◆ 练习目标
请将阅读文本中从“我正在使用Mac上的opencl 1.2开发一个简单的radix-2 FFT算法。我正在尝试在笔记本电脑中使用HD”起、到“iter, int cur_iter)”为止（含首尾）的部分重写一遍，并把其中的“kernelDone”替换为“fftDone”。

◆ 阅读文本
------------------------------

我正在使用Mac上的opencl 1.2开发一个简单的radix-2 FFT算法。我正在尝试在笔记本电脑中使用HD 5000图形
我的主机代码是这样的:
gws=4;
lws=1;
for (cur_iter=0; cur_iter <= 2; cur_iter++){
ret = clSetKernelArg(r2kernel, 3, sizeof(cl_int), (void *)&cur_iter);
printf("iter %d \n", cur_iter);
ret = clEnqueueNDRangeKernel(command_queue, r2kernel, 1, NULL, &gws, &lws, 0, NULL, &kernelDone);
// printf("ret %d \n", ret);
ret = clWaitForEvents(1, &kernelDone);
// printf("ret %d \n", ret);
}
cur_iter表示FFT的当前阶段。我的内核代码是这样的:
kernel void radix2(global float2 * x, global float2 * w,int iter, int cur_iter)

------------------------------

◆ 已存储的数据条目
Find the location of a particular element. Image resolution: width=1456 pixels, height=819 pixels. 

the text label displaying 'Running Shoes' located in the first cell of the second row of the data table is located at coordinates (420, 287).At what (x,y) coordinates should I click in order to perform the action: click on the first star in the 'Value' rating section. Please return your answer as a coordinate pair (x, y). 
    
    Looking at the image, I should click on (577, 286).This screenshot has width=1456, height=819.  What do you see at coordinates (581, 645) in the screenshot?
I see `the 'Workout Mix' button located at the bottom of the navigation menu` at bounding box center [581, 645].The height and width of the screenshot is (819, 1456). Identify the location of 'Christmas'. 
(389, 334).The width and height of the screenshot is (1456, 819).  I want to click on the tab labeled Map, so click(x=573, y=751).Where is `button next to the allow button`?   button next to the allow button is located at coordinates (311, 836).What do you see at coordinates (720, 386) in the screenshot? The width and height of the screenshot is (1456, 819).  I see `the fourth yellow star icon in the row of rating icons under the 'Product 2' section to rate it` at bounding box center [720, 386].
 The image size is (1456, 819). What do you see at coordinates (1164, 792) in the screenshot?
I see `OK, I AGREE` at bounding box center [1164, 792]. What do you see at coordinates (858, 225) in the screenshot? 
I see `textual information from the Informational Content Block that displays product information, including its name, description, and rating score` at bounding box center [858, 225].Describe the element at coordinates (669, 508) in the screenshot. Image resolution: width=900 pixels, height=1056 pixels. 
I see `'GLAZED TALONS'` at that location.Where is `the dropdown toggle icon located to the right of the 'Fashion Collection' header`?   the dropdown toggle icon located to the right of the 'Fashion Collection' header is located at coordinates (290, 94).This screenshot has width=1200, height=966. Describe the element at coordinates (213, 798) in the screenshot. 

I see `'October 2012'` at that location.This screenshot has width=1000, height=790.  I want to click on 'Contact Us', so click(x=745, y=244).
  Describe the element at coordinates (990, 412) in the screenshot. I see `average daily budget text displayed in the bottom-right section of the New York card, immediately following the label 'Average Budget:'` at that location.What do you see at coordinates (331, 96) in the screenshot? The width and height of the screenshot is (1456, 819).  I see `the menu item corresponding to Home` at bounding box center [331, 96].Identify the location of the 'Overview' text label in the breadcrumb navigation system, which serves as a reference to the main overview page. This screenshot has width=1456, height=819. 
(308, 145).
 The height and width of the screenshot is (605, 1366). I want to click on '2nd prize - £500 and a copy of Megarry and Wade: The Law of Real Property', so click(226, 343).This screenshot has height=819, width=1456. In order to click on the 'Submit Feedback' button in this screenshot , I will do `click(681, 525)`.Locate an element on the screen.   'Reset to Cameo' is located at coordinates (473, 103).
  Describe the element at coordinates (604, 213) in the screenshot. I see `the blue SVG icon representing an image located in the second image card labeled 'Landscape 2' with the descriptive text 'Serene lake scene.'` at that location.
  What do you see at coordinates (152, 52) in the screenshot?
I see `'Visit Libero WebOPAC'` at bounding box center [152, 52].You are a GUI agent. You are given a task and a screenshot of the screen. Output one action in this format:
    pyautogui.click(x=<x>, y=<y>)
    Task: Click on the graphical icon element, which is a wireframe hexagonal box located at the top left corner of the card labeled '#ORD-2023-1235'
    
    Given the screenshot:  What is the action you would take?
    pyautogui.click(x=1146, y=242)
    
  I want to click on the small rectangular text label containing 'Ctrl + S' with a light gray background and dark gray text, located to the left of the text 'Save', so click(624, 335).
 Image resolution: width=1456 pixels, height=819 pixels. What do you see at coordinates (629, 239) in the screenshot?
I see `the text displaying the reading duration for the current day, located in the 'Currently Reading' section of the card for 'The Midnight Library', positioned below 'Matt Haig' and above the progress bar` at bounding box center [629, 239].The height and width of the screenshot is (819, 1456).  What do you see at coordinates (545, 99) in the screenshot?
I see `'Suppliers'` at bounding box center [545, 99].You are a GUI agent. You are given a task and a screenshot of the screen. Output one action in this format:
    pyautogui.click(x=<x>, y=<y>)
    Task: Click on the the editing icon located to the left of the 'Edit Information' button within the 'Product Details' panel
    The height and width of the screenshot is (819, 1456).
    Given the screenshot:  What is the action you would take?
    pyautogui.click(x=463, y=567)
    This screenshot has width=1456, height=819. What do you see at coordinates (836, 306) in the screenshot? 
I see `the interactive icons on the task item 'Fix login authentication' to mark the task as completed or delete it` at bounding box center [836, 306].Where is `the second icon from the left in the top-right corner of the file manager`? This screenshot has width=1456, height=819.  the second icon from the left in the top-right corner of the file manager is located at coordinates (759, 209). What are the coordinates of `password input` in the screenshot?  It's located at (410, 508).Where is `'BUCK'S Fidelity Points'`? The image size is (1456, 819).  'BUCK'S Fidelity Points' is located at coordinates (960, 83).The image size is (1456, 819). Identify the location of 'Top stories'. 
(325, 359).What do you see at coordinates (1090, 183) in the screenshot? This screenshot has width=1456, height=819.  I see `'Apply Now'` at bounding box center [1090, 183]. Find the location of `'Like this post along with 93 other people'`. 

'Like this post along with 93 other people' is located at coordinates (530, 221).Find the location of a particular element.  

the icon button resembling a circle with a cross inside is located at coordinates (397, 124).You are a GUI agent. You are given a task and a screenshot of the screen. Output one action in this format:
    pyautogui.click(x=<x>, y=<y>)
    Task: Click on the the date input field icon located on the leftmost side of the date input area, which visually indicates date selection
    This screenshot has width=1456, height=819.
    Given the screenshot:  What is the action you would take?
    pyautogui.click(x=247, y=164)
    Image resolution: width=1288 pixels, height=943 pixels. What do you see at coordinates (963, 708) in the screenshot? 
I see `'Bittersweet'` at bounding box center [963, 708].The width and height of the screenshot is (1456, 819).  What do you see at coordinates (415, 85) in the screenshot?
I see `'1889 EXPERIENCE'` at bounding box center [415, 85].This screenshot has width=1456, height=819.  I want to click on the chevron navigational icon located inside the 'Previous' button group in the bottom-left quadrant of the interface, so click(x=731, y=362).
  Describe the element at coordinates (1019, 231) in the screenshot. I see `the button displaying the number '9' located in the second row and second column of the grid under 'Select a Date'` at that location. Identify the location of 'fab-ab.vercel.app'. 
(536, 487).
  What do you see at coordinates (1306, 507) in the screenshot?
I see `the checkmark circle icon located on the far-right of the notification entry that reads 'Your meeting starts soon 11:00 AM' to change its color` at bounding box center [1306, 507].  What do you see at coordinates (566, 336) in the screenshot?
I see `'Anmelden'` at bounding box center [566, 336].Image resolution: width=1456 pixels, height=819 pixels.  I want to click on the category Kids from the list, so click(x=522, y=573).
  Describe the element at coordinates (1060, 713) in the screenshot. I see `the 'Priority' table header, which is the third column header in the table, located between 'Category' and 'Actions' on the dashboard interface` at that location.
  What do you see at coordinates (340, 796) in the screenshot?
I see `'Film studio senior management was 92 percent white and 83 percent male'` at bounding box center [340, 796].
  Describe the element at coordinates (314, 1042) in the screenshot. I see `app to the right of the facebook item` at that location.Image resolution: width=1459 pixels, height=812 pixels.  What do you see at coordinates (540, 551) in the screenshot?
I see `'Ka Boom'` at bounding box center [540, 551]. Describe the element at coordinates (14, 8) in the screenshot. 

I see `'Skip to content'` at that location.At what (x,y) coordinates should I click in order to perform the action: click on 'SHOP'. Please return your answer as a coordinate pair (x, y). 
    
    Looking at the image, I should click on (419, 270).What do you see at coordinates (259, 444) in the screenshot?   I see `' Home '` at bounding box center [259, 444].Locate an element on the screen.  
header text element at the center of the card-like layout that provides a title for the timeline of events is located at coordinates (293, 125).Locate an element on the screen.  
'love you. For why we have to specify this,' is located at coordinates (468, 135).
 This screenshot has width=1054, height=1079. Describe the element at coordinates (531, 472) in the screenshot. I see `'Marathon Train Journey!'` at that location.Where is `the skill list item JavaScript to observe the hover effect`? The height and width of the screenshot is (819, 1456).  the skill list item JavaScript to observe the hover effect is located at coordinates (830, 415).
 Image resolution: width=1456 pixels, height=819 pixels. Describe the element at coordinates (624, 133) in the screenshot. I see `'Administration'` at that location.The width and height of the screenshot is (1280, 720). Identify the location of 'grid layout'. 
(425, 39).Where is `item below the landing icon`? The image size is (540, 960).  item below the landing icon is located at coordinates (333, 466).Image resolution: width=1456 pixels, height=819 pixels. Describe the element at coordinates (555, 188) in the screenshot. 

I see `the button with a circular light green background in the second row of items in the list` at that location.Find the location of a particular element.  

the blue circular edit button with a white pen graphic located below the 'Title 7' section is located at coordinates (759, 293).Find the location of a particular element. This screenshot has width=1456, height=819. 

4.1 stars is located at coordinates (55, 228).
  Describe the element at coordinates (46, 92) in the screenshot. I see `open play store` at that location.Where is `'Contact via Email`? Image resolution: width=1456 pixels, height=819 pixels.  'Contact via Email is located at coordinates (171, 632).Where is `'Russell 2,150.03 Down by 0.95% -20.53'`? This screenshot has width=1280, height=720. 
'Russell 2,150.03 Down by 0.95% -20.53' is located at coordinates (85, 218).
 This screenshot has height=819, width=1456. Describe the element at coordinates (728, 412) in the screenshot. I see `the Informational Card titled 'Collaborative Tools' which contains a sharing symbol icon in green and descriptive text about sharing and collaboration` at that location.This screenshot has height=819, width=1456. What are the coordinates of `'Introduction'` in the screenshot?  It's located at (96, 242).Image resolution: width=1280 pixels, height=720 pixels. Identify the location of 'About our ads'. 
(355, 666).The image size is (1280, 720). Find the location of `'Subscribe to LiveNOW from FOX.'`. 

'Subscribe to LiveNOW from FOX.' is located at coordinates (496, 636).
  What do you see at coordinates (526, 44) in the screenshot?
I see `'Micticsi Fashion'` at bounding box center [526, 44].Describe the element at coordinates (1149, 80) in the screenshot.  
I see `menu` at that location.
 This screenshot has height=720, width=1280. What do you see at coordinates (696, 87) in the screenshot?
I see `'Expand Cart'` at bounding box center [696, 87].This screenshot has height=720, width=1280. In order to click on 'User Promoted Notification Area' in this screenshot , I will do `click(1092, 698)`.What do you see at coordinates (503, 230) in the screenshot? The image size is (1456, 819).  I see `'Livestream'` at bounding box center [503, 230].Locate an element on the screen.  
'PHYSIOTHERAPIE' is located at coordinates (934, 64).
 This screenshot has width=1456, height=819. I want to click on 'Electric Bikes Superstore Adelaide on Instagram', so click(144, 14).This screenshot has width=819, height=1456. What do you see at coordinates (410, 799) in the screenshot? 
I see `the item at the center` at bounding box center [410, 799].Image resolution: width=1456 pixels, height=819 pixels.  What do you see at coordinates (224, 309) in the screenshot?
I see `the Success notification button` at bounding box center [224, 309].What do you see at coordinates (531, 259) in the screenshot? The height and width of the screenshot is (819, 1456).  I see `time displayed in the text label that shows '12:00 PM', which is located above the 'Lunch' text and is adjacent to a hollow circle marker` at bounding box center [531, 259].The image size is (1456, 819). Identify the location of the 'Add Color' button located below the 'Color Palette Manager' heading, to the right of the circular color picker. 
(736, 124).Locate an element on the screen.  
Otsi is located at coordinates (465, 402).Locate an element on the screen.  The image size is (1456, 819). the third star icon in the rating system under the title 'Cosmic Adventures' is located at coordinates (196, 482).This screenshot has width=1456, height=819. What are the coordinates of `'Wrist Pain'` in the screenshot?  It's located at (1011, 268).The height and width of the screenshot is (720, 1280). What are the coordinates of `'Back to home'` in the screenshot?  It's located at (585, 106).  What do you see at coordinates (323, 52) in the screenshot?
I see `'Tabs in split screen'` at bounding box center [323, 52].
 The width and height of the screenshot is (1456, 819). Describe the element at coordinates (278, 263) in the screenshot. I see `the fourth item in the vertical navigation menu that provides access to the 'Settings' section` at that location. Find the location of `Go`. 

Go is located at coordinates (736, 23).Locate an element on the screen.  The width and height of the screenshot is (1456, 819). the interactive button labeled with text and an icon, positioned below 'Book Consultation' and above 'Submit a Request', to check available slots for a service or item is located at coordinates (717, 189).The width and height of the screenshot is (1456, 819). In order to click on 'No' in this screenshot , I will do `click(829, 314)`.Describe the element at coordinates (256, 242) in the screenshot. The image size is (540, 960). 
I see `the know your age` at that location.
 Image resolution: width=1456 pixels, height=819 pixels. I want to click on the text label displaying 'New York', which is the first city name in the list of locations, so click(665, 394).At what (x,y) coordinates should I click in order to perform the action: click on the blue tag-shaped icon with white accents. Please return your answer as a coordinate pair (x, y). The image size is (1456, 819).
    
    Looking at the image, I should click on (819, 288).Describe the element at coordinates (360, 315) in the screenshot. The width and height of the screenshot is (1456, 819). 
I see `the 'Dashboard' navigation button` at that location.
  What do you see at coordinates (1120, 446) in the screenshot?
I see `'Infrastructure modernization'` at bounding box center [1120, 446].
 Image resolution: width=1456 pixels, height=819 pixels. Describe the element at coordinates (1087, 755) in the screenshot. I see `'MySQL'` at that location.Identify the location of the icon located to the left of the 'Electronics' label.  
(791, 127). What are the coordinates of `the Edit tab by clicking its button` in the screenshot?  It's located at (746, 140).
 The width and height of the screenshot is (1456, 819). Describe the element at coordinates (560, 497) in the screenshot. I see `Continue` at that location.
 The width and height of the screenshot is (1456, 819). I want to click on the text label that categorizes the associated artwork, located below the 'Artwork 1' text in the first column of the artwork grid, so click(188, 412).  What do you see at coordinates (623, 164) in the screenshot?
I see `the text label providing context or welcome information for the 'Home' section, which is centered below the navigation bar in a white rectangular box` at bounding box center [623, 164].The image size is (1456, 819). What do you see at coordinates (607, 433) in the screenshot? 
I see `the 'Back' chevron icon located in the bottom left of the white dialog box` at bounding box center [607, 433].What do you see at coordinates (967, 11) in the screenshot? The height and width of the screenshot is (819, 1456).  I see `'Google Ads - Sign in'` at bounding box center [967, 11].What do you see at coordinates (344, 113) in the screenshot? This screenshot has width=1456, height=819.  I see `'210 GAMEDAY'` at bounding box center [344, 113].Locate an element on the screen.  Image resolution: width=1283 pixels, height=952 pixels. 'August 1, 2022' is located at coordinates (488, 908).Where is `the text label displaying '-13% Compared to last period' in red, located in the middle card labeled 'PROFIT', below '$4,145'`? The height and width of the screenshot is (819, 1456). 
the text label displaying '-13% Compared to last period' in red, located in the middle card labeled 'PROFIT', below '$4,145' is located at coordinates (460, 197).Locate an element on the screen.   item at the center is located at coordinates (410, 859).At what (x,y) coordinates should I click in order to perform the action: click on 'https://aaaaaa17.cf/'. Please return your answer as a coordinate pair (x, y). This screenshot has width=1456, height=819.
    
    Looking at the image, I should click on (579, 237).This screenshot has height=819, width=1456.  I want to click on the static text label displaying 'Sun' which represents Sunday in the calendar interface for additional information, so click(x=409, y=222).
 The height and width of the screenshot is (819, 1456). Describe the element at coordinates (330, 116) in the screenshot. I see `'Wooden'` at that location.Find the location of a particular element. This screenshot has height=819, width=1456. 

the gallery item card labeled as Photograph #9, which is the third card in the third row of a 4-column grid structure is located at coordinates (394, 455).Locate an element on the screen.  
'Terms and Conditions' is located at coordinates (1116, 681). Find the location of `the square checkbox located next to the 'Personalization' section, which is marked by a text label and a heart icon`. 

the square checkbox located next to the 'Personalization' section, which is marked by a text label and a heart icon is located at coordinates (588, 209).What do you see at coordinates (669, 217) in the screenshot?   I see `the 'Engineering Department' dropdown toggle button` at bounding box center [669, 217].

------------------------------

◆ 完成结果
我正在使用Mac上的opencl 1.2开发一个简单的radix-2 FFT算法。我正在尝试在笔记本电脑中使用HD 5000图形
我的主机代码是这样的:
gws=4;
lws=1;
for (cur_iter=0; cur_iter <= 2; cur_iter++){
ret = clSetKernelArg(r2kernel, 3, sizeof(cl_int), (void *)&cur_iter);
printf("iter %d \n", cur_iter);
ret = clEnqueueNDRangeKernel(command_queue, r2kernel, 1, NULL, &gws, &lws, 0, NULL, &fftDone);
// printf("ret %d \n", ret);
ret = clWaitForEvents(1, &fftDone);
// printf("ret %d \n", ret);
}
cur_iter表示FFT的当前阶段。我的内核代码是这样的:
kernel void radix2(global float2 * x, global float2 * w,int iter, int cur_iter)